The newspaper also listed several examples in which, yes, the president did speak positively about the potential of Hydroxychloroquine as a treatment for the sick. At no point, however, did Trump say it would work or that it was proven, the lie he seems to be accused of.
“But I think it could be, based on what I see, it could be a game changer.”
— President Trump, at a White House news briefing, March 19, 2020
“Hydroxychloroquine — I don’t know, it’s looking like it’s having some good results. That would be a phenomenal thing.”
— Trump, at a White House news briefing, April 3
“What do you have to lose? I’ll say it again: What do you have to lose? Take it. I really think they should take it.”
— Trump, at a White House news briefing, April 4
“It’s this powerful drug on malaria. And there are signs that it works on this. Some very strong signs.”
— Trump, at a White House news briefing, April 5
While the fact checkers were correct in saying that there was not yet concrete proof that use of Hydroxychloroquine in the treatment of COVID-19, they failed to mention that many doctors have claimed that the drug has helped their patients fight the virus. Verified claims by physicians go well beyond "anecdotal" tales of success as claimed by the Washington Post.
Doctors from across the United States and the world have hailed the combination of Hydroxychloroquine and other therapies, including common antibiotic "Z-Pack," as being undeniably effective in treating patients with the Wuhan virus.
"Every patient I've prescribed it to has been very, very ill and within 8 to 12 hours, they were basically symptom-free," Dr. Anthony Cardillo of Mend Urgent Care in Los Angeles said. "So clinically I am seeing a resolution." In an April survey of thousands of doctors across the world, nearly 40 percent said that they found hydroxychloroquine to be the “most effective therapy” for the symptoms of COVID-19.
White House Coronavirus Task Force expert Dr.
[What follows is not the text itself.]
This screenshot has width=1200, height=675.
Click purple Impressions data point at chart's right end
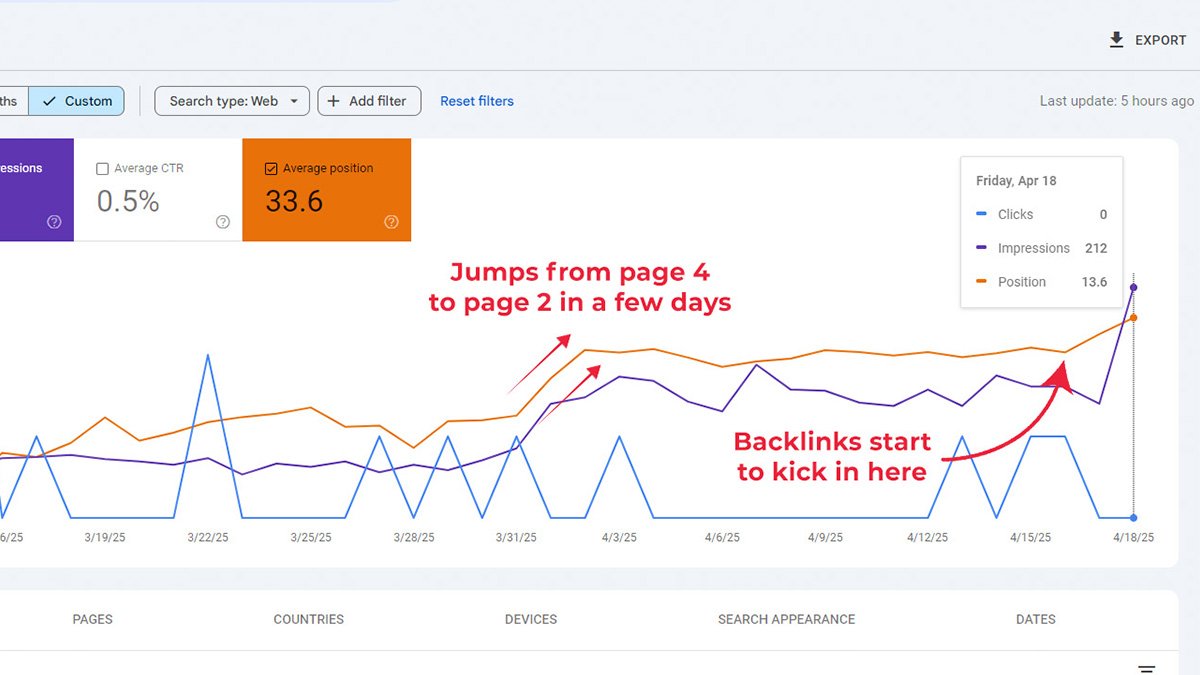(1133, 288)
Tony Fauci, while declining to say concretely that the drug was clinically effective against COVID-19 infection, said that he would take the drug himself as part of a clinical trial. The Post went on to suggest that the president's enthusiasm for the drug was causing hoarding and shortages that made it less available to people who used prescriptions for lupus, malaria, and rheumatoid arthritis. While the demand may be up, hydroxychloroquine is still not available without a prescription from a physician. It cannot be purchased in dangerous, unregulated amounts by the American public.
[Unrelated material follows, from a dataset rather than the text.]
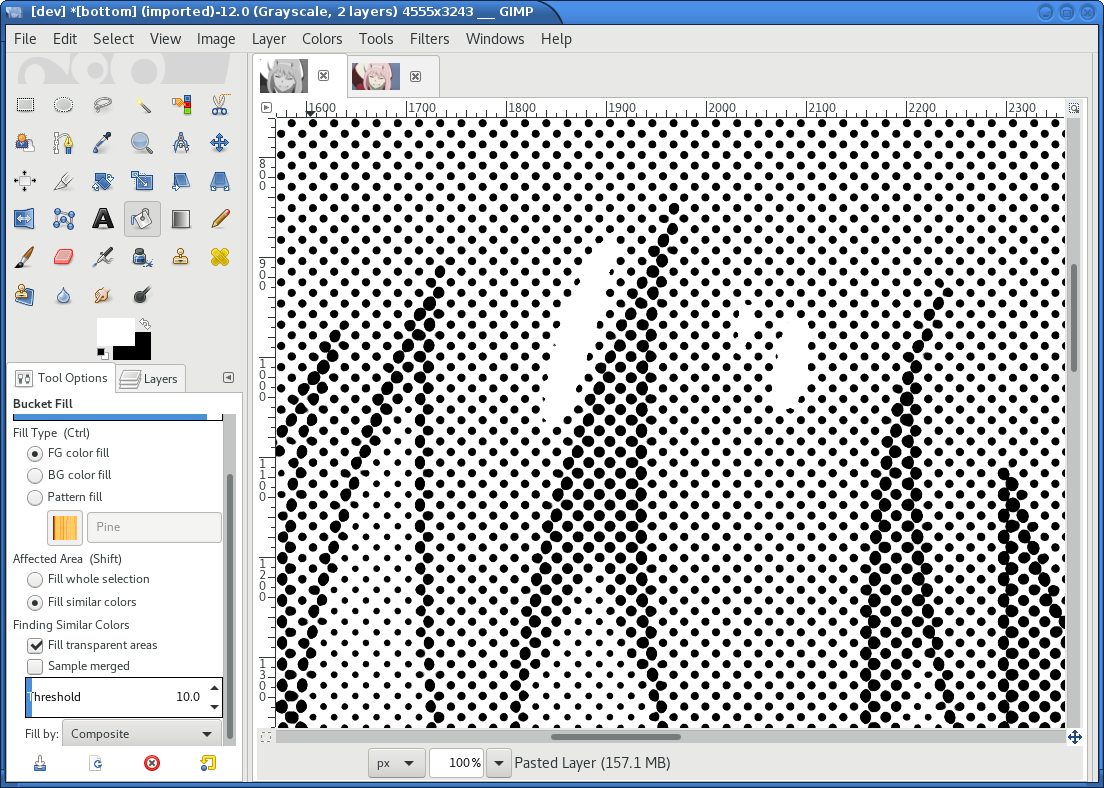Select the Heal tool bandage icon
Screen dimensions: 1104x788
coord(220,257)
The newspaper's fact hunting sleuths also managed to print advice for readers about who they should listen to about which medications would be most appropriate to take when ill. Hint: it wasn't doctors.
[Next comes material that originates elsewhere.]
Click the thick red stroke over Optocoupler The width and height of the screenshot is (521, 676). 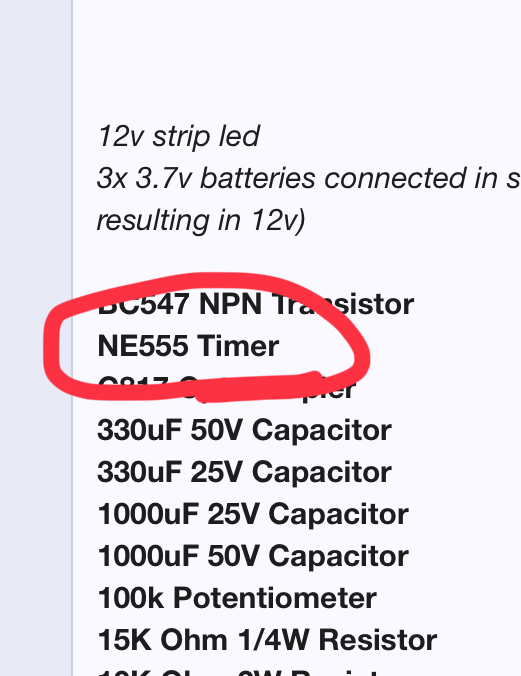(259, 385)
"Hydroxychloroquine and chloroquine as treatments for covid-19 are not yet backed by reliable scientific evidence," the report stated. "In a pandemic, it’s important for everyone to follow the lead of scientists." Scientists, particularly scientists appearing on the pages and screens of media outlets bent on undermining the president at every turn, are far less reliable sources than a sick person's own doctor.
So, no, we aren't sure if Hydroxychloroquine, or Chloroquine, or any other drug is the miracle treatment for the Wuhan virus some hope it is. But the president's optimism in treating sick Americans should not be mistaken for telling lies for political purposes, as the Washington Post did in this fact check.